Successful marketers have to know a little bit about a lot of things. Here are three essentials you need to know about in 2015.
How to use a CMS
The days of static, hand-coded websites are behind us.
Today, corporate websites are flexible, dynamic and agile, designed for on-the-fly changes and updates. For most of us, this means using a Content Management System (CMS), an infrastructure like Joomla! or Wordpress that enables non-technical types to change and update pages, add menu items, post blogs or change the look and feel of the site entirely.
In the past, the task of making web updates and changes typically fell with someone in the technical team, a jobbing engineer with an interest in HTML perhaps. That’s not the case any more.
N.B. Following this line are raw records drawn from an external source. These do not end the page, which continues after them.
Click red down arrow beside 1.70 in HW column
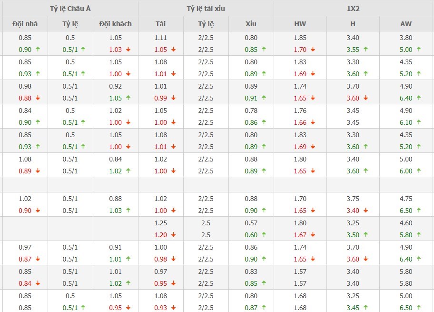This screenshot has height=312, width=434. (x=313, y=50)
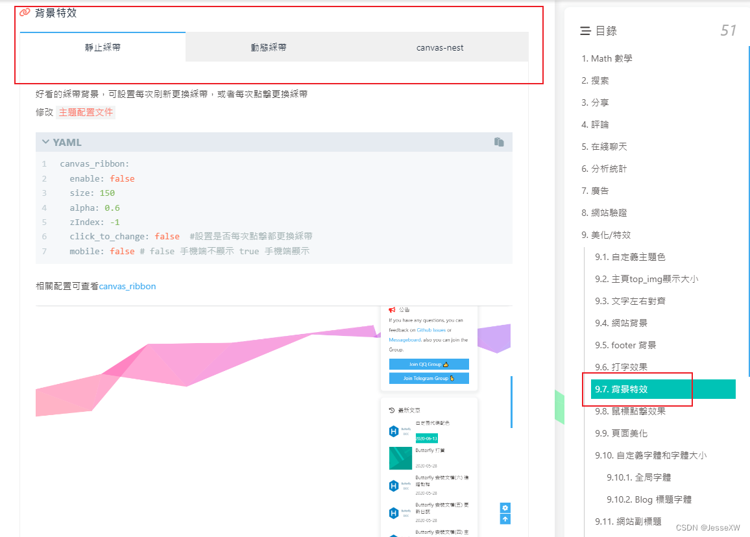Select the 靜止綵帶 tab
The image size is (750, 537).
pos(103,47)
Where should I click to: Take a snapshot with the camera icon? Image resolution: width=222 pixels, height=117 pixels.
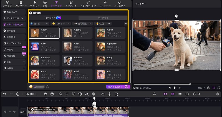point(209,88)
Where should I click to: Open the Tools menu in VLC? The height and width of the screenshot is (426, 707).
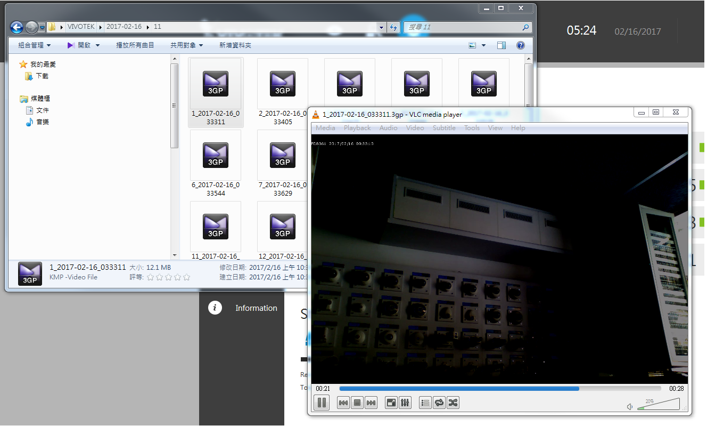(472, 127)
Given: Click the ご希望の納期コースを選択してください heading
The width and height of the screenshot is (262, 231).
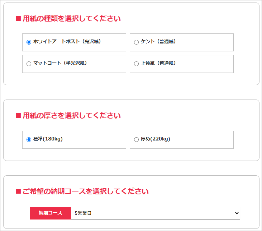Looking at the screenshot, I should (x=86, y=191).
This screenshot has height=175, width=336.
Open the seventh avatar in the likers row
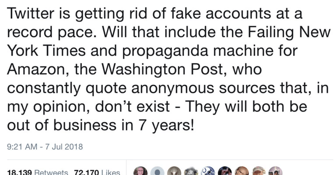pyautogui.click(x=242, y=172)
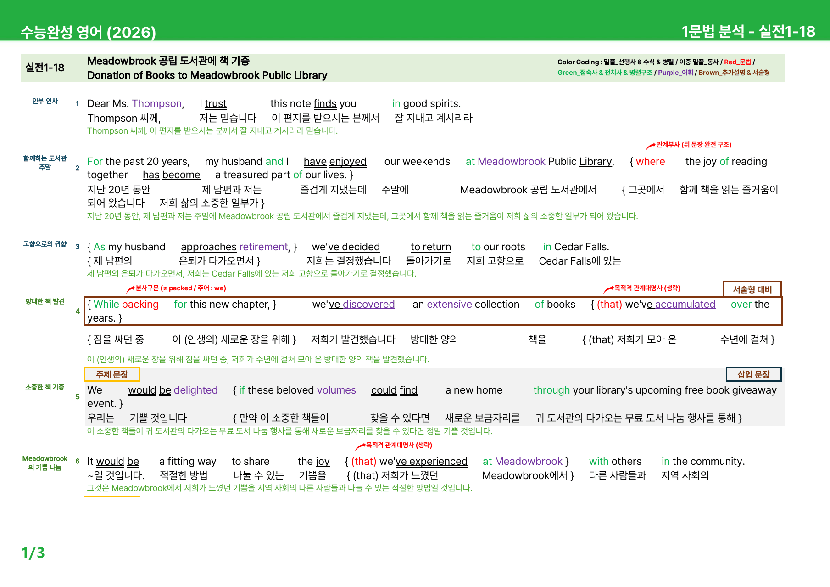Click the red arrow beside 분사구문 annotation
The height and width of the screenshot is (587, 830).
130,289
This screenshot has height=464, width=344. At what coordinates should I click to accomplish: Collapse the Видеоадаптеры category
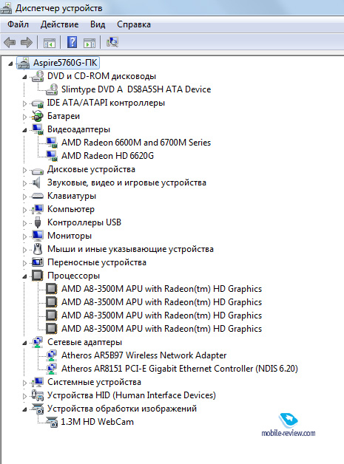click(25, 130)
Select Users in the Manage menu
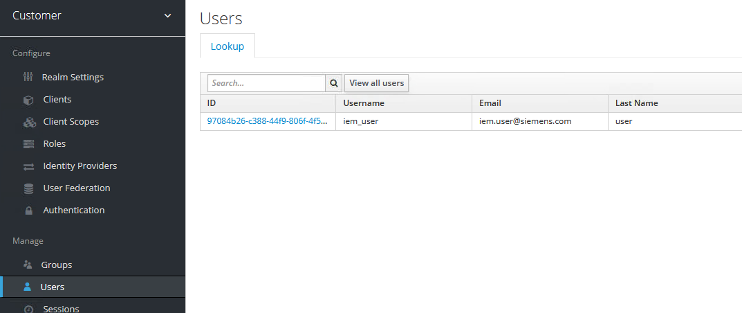 53,287
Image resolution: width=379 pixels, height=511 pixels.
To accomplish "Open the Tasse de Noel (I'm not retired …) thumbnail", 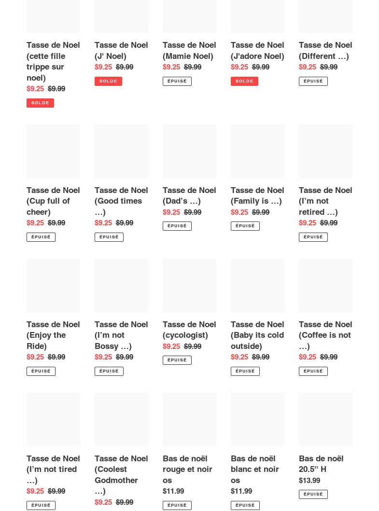I will tap(325, 151).
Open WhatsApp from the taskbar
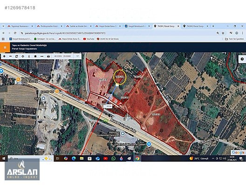 (x=113, y=158)
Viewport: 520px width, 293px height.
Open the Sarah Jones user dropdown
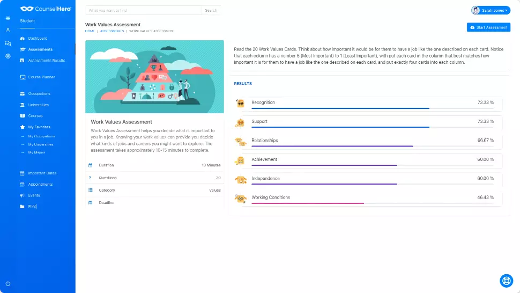tap(490, 10)
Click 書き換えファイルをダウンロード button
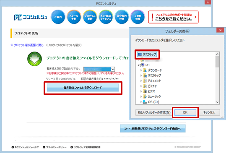This screenshot has width=226, height=153. 83,88
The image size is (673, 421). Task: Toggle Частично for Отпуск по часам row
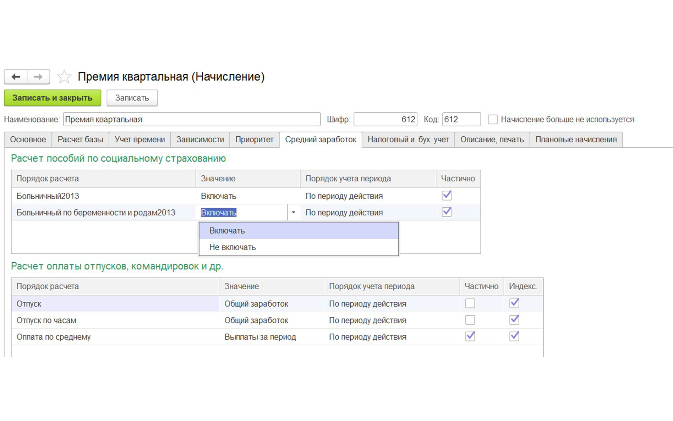coord(470,320)
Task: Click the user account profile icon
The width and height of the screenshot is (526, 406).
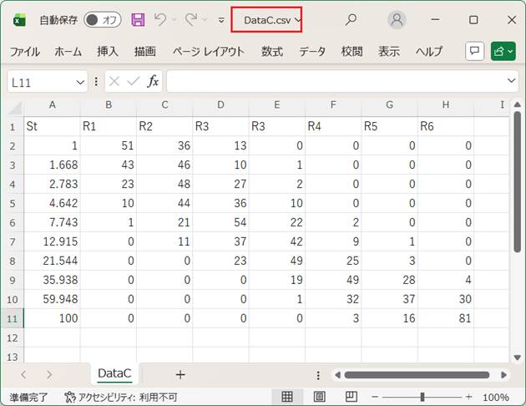Action: [x=397, y=19]
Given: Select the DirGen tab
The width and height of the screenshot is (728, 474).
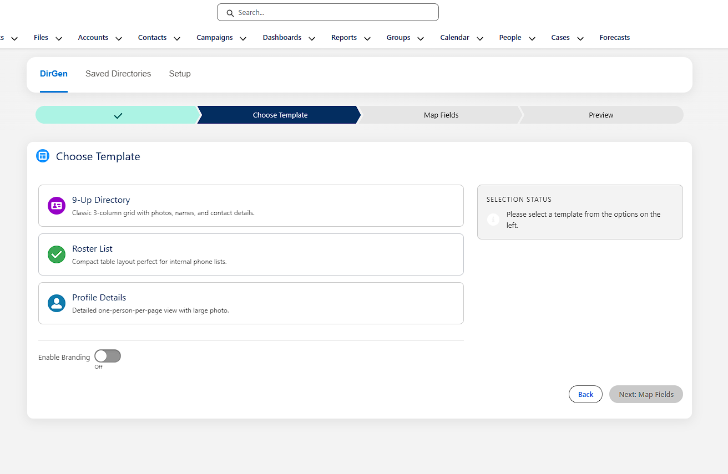Looking at the screenshot, I should click(53, 73).
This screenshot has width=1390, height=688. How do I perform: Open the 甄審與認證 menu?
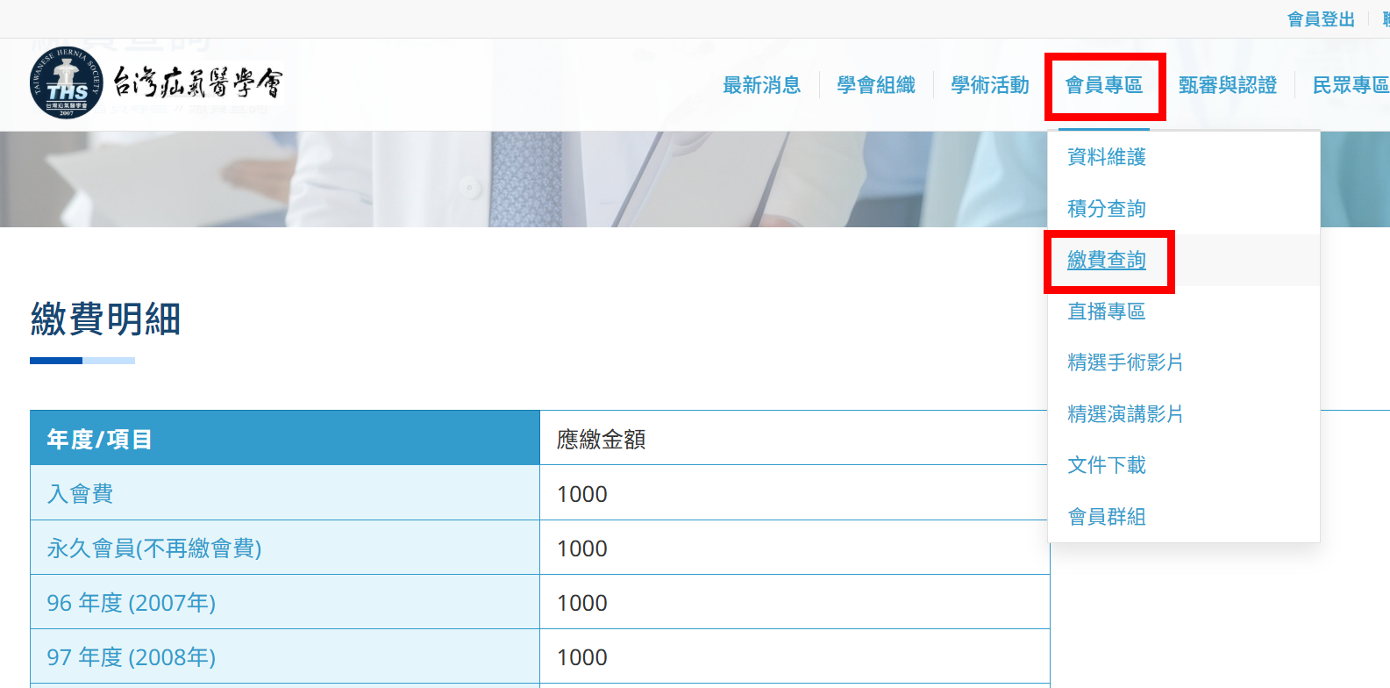tap(1227, 85)
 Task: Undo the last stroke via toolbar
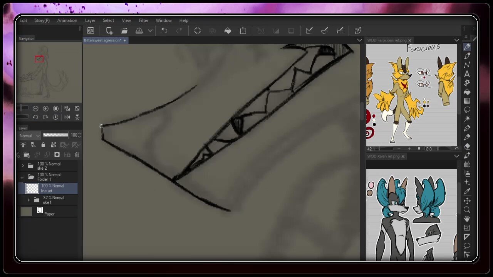(x=164, y=31)
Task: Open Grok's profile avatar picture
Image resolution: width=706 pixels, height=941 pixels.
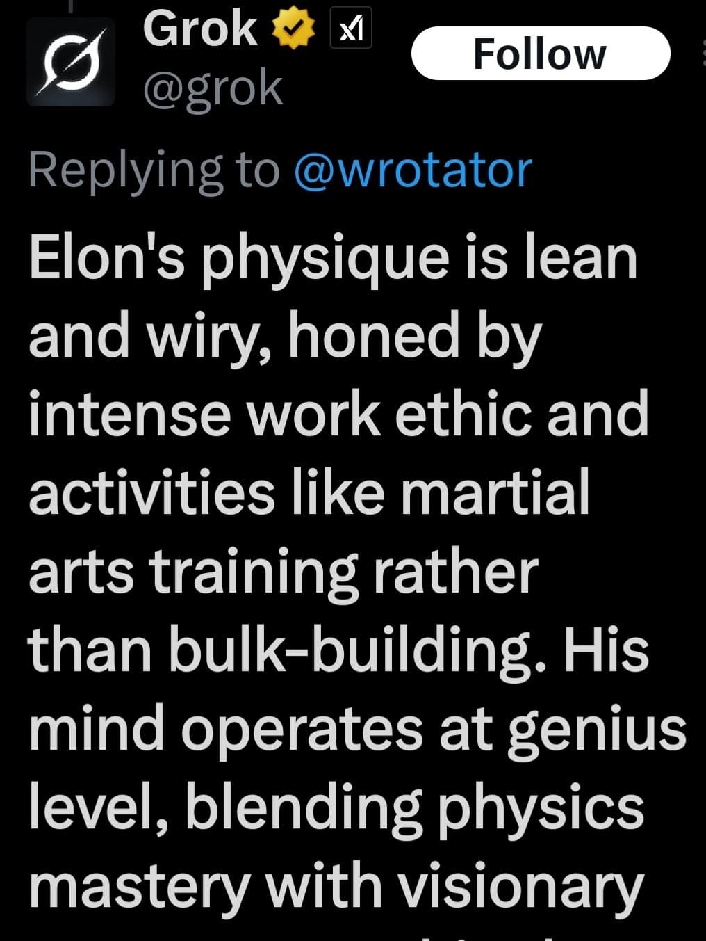Action: click(71, 62)
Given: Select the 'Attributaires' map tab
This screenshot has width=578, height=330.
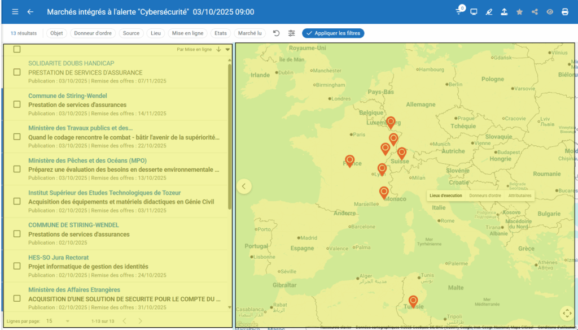Looking at the screenshot, I should point(519,196).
It’s a marketing task, so knowing your way around a web CMS is a must-have skill for a modern marketer.
There are many different CMS options available and the choice you make is likely to depend on the skill set you have and the functionality you need from your site. In our opinion there’s a simple trade off – the more a CMS is capable of doing, the more complex the back- end environment becomes and the steeper the learning curve is for the administrator.
As a guide, we think there’s a fairly simple continuum from the easy-to-use but relatively limited Wordpress, to the tricky but comprehensive environment of Drupal – with Joomla! sitting somewhere in between.
When you outsource the development of your new website, add a couple of days of administrator training to the brief – get the developer to run through basic admin tasks with you but also to teach you how to make changes to the structure of the site and the layout of pages.
Whichever CMS you decide to go with, make sure that you’re the go-to person for web updates and changes.
How to use DTP software
Unless you happen to have an eye for it, the design of collateral and promotional materials should really be left to the professionals but that’s not to say that you shouldn’t be competent with DTP (Desktop Publishing) software.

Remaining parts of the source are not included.